● SHORT PROBLEM
Copy the data verbatim from the line containing "The image size is (972, 699)." through the line containing "Action: [x=753, y=74]", omitting the pictures.

● PROVIDED DATA
········

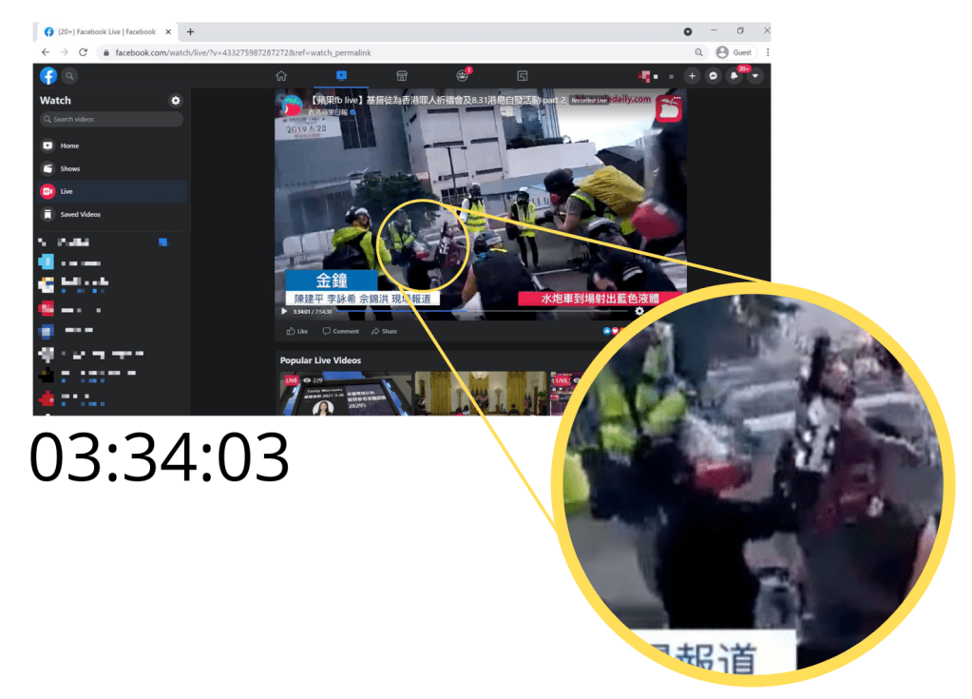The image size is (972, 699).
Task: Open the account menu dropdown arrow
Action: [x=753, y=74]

········

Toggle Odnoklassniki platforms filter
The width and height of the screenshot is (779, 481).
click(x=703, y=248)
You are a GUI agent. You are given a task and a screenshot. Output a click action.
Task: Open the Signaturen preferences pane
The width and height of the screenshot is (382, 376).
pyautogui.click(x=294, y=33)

········

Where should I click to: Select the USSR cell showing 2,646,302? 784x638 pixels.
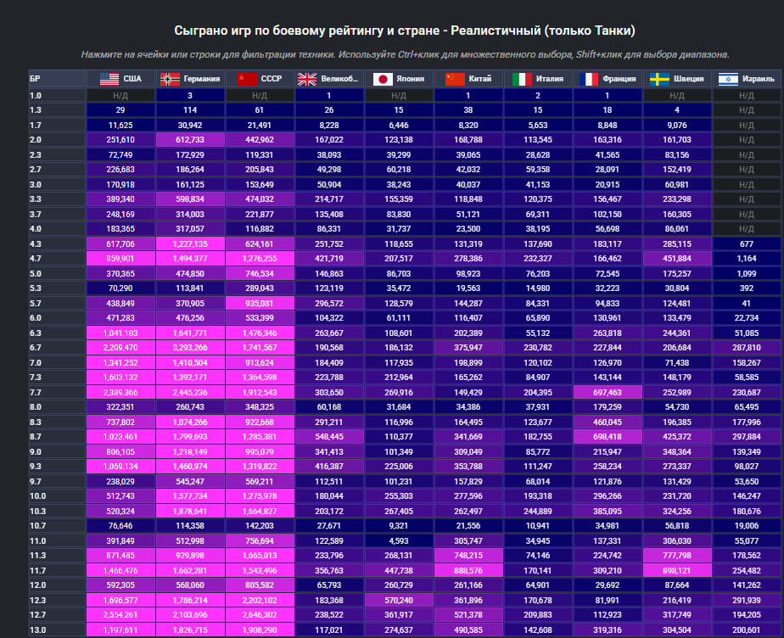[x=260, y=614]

········

● RESPONSE FOR THIS EXERCISE
The image size is (972, 699).
Task: Open the account menu dropdown arrow
Action: [x=753, y=74]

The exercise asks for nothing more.